#### [Document section]

Saturday, November 1, 2008

Better in Black and White. Part 1

Last night (Halloween), my sister Peggy and I watched a show about what one network considered to be the 100 scariest movies ever made. The list was heavy on slasher films which I find more disgusting than scary. My friends and I grew up watching black and white classics on two of the Syracuse TV stations. Channel 3 had Monster Movie Matinee on Saturday afternoons and Channel 9 had Baron Daemon, a really hokey vampire, late Saturday night. My dad and I didn't agree about much, but we did watch Baron Daemon together - sometimes in enjoyment of the craft of a classic film and sometimes laughing at the camp of a "Godzilla Meets Mothra" type movie.

One of the beauties of the Internet is that we can all make our own lists. So here is the first half of my list of favorite black and white horror movies.

#### [Material shown]
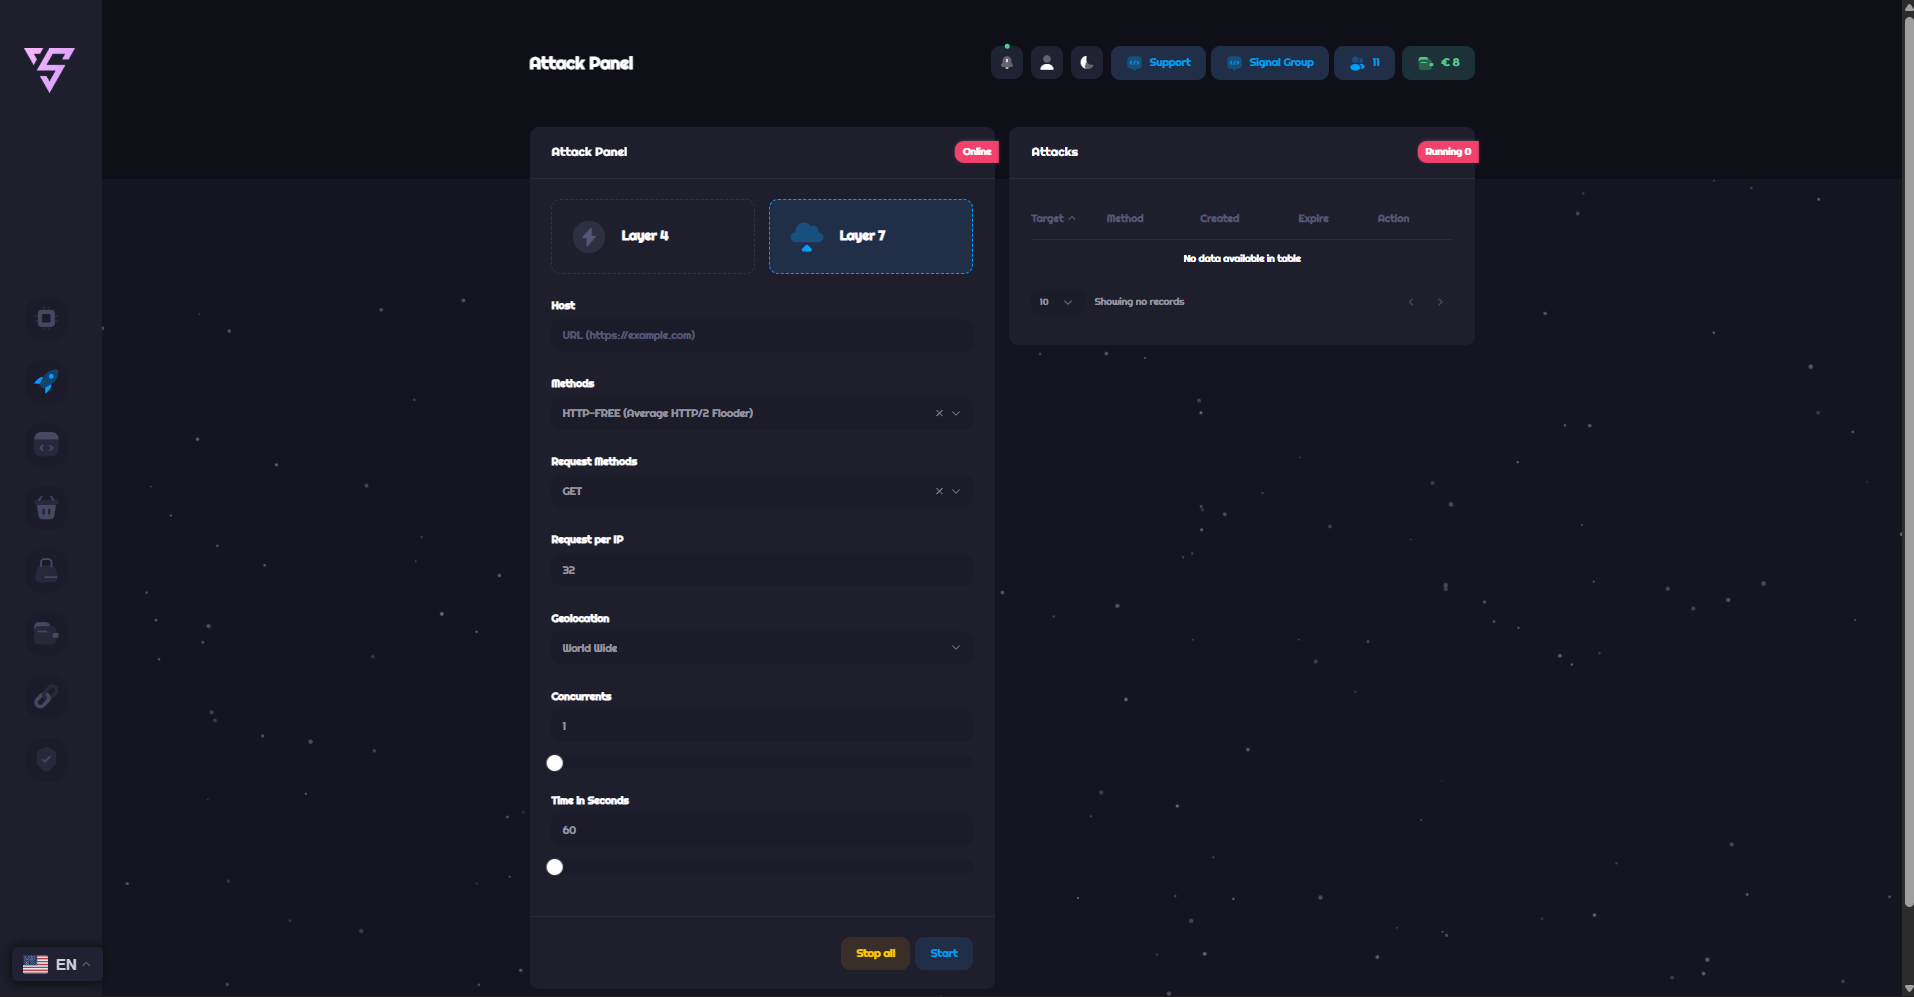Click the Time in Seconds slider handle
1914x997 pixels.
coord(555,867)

---

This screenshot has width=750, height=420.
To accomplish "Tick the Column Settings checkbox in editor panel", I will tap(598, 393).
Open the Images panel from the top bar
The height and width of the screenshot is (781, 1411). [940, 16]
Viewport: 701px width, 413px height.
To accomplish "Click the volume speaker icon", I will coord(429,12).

---

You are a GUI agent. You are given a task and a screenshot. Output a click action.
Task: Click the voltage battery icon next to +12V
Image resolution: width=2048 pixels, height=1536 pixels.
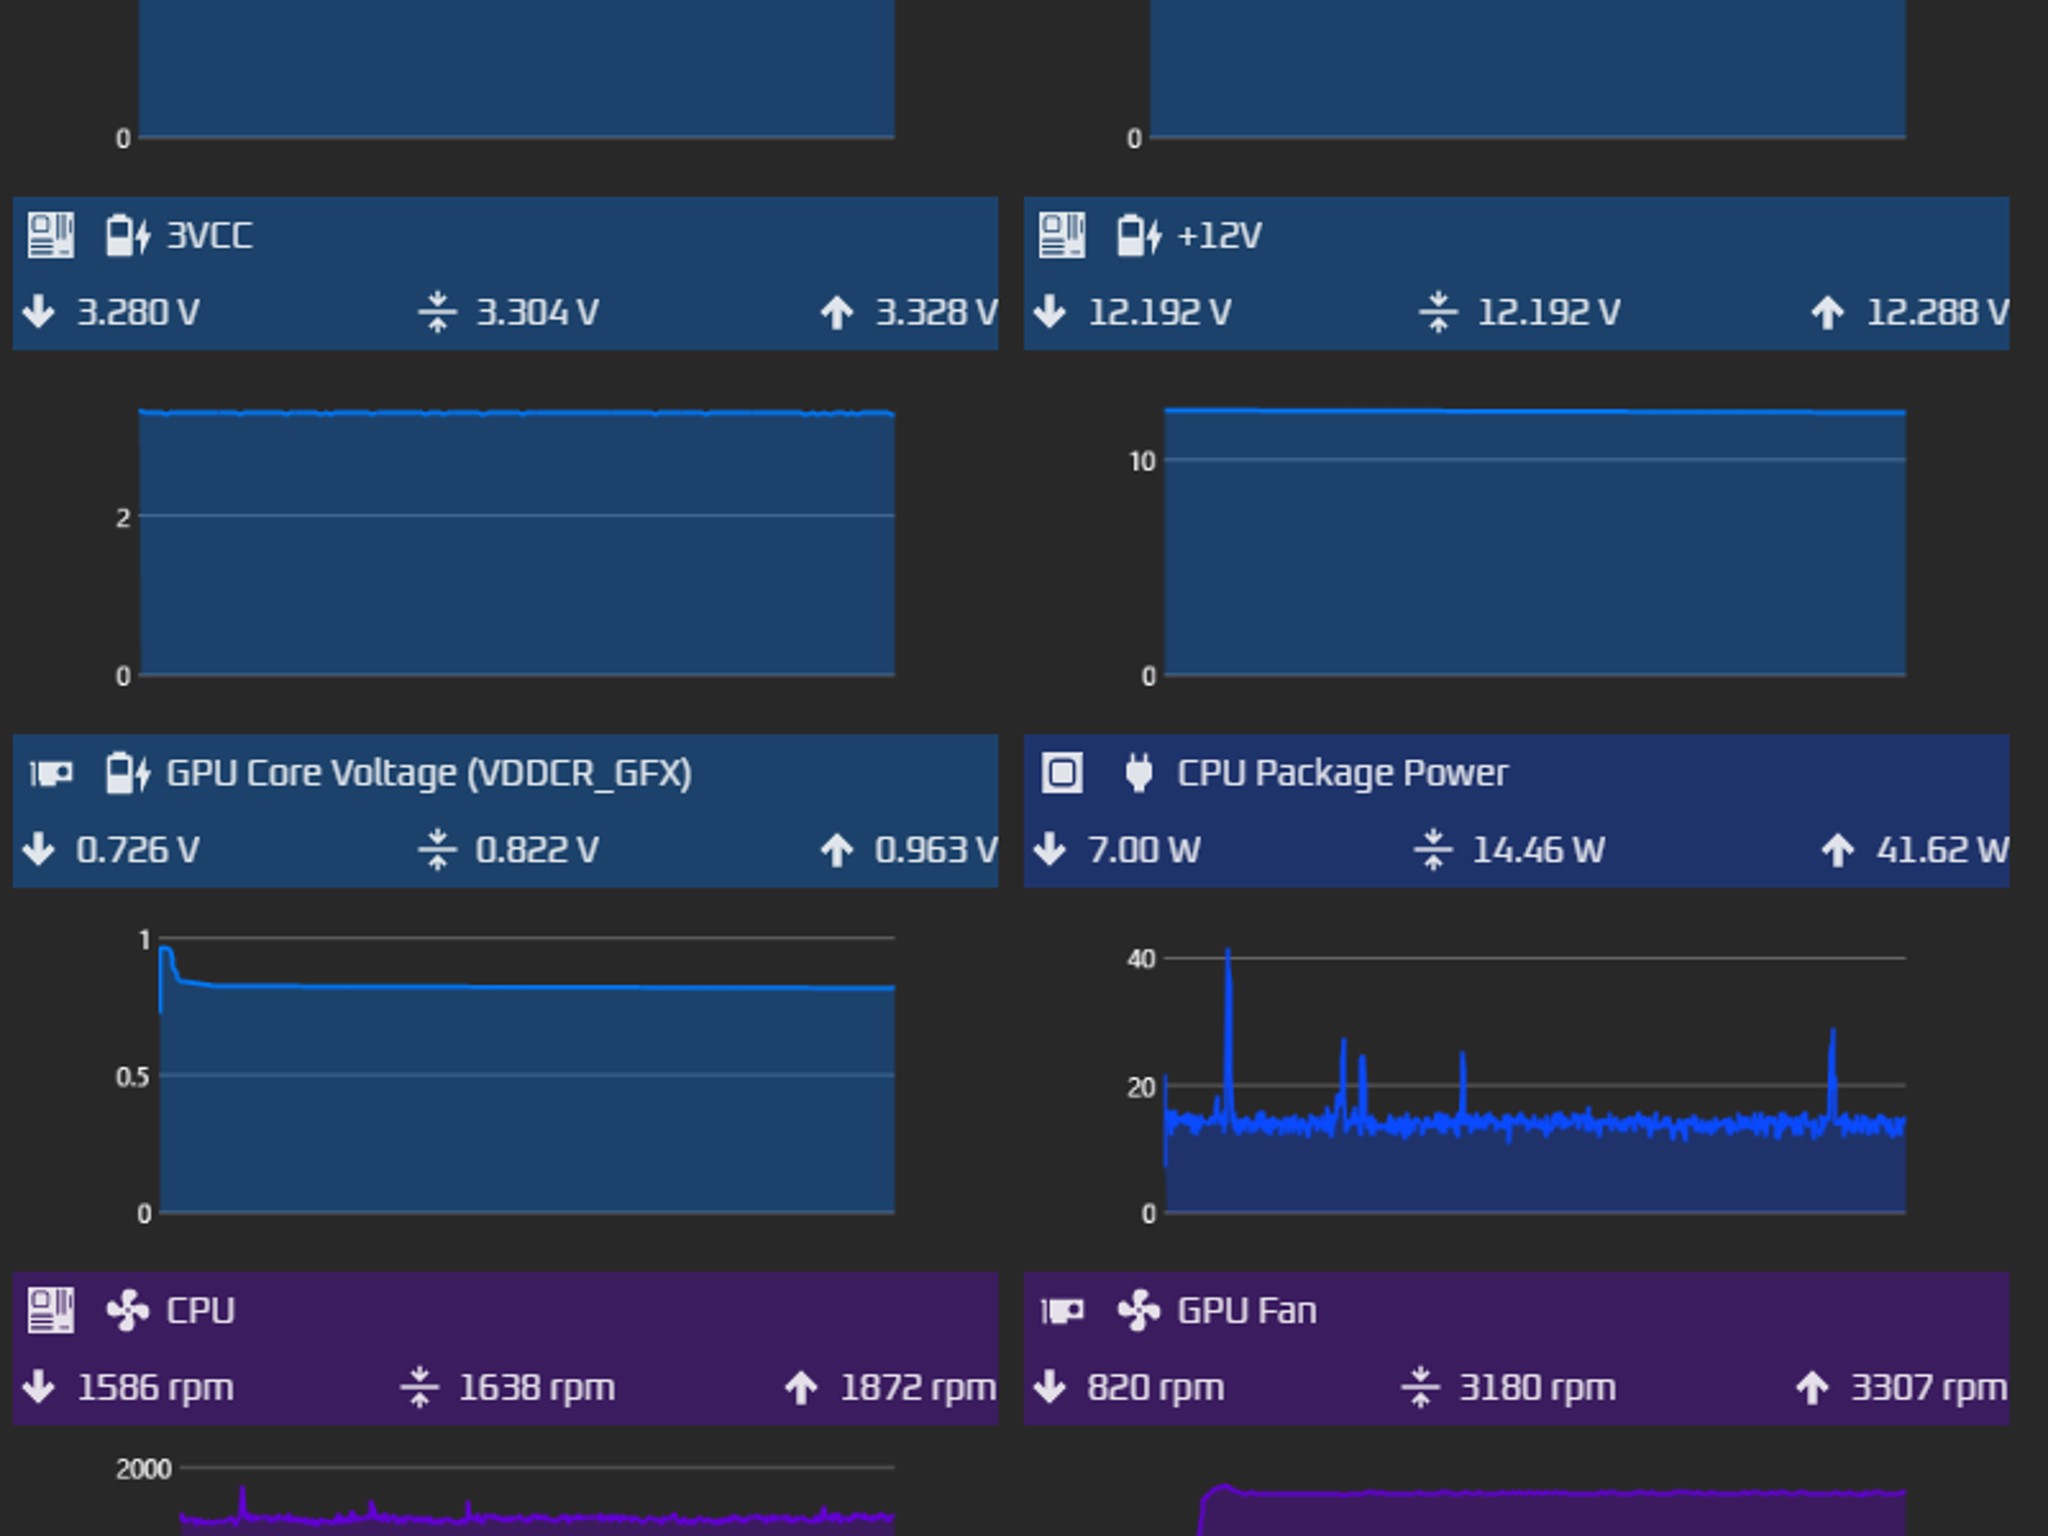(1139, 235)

#### [To do]
(A) Name each person or group that the blog post on black and white horror movies says the writer watched films or shows with.
(B) In the blog post on black and white horror movies, what did Channel 3 show on Saturday afternoons?
(C) Pick up the blog post on black and white horror movies after its last sentence and keep it going.

#### [Answers to the exercise]
(A)
- The writer's sister Peggy
- The writer's friends
- The writer's dad

(B) Monster Movie Matinee

(C)
The Classics

Dracula - 1931. Yes, the effects are far the other side of primitive. No, we don't consider Lugosi a particularly handsome man today. But the story of Dracula created an archetype of horror film and fiction; while this movie doesn't follow Bram Stoker's novel too closely, it does tell the story simply and chillingly. To me, every color version since has seemed an unnecessary attempt to tart up a story of night terror. Doesn't every kid fear what might come at them in the dark? Favorite quote: "Listen to them. Children of the night. What music they make. "

Frankenstein - 1931. Oh, those atmospheric sets in that creepy castle laboratory (pronounced lah-BORE-ah-toree). The make-up and costuming on the monster were magnificent. What really makes this movie for me are two things. First, Boris Karloff's ability to communicate the pathos and terror of that monster from underneath all that makeup. Second, a theme that Mary Shelley wrote about in the early 19th century resonated even more clearly in the 20th: man taking to himself powers that should be left only to God. From that theme, how many mad scientists in monster movies have we had? Favorite quote: "It's alive, it's alive, it's alive, it's alive, IT'S ALIVE!"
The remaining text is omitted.